Why? Because the data available is not sufficient to draw any conclusion of the kind.
tonyb, need I remind you we are in guerrilla warfare. Let Warmists find fault with C13 and post it here. Let them show how tree rings are a better proxy than C13. We are in a David V Goliath situation and David cannot afford to be Mr. Fair Guy. Warmists can afford to be Mr. Fair guy yet they are certainly not but they are still losing.
The article refers to “the South Pacific island of Yakushima”. But wikipedia says Yakushima is latitude 30 North. http://en.wikipedia.org/wiki/Yakushima
[REPLY: You are, of course, correct. Anthony’s original Google translation correctly referred to “…the southern Japanese island of Yakushima…” but Pierre Gosselin’s version, which replaced it, contains the error. Anthony has been notified. -REP]

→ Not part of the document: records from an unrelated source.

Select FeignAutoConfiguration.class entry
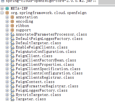 click(x=46, y=52)
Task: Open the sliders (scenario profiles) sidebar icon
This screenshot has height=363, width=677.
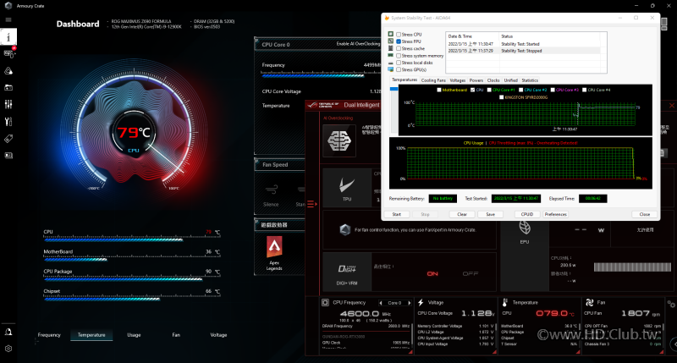Action: pyautogui.click(x=8, y=104)
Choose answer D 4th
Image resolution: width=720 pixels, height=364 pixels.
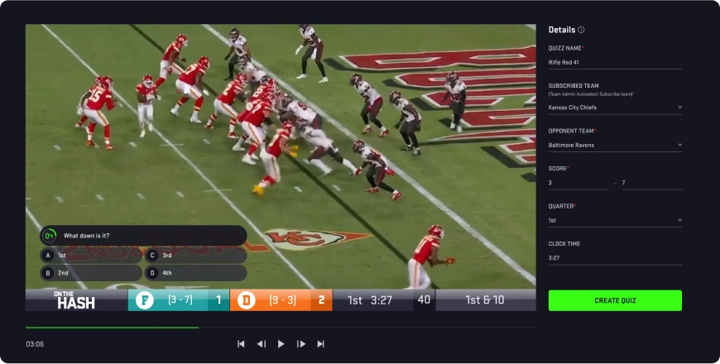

Interesting curve! I’d be inclined to guess that the fast wiggles before the Völkerwanderungspessimum were an abnormal period requiring a catastrophic explanation, and everything after that is a return to a nice periodic pattern that doesn’t need any special handwaving.
Can’t have that, of course; the modern period has to be the abnormal catastrophic tipping-point, because only the modern period contains nasty sinful Western civilization.
Incidentally, Pessimum is a wonderful word. It’s the logical counterpart of Optimum, but for some reason it never formed in English.
mfo says:
June 17, 2012 at 4:10 pm
I think it’s reasonably well known that Sebastian Lüning & Fritz Vahrenholt have recently written a book which at present is available in German. I believe it reached number 1 (22,000 sold) on Amazon’s listing of books about ecology and the environment. It is called ‘Die kalte Sonne: Warum die Klimakatastrophe nicht stattfindet’ or ‘The Forgotten Sun: Why the Climate Catastrophe is not taking place’
http://wattsupwiththat.com/2012/02/06/germany-in-skeptical-turmoil-on-both-climate-and-windfarms/
Thank you Pierre Gosselin, for bringing this to our attention and translating it.
Are there any papers analyzing the data from the Emperor’s gardens?
omnologos says:
> Have a look at the wiki entry for the Migration period for a laugh about the absurdist use of “global warming” http://en.wikipedia.org/wiki/Migration_Period
I find it curious that the English page on migration is the only one that looks stupid, out of half-a-dozen I checked. The Italian page, for example, fails to mention climate among the causes of migration; others do it in a tentative way: “Los hunos eran un pueblo nómada … que empezó a emigrar hacia el oeste en el siglo III, probablemente a causa de cambios climáticos.”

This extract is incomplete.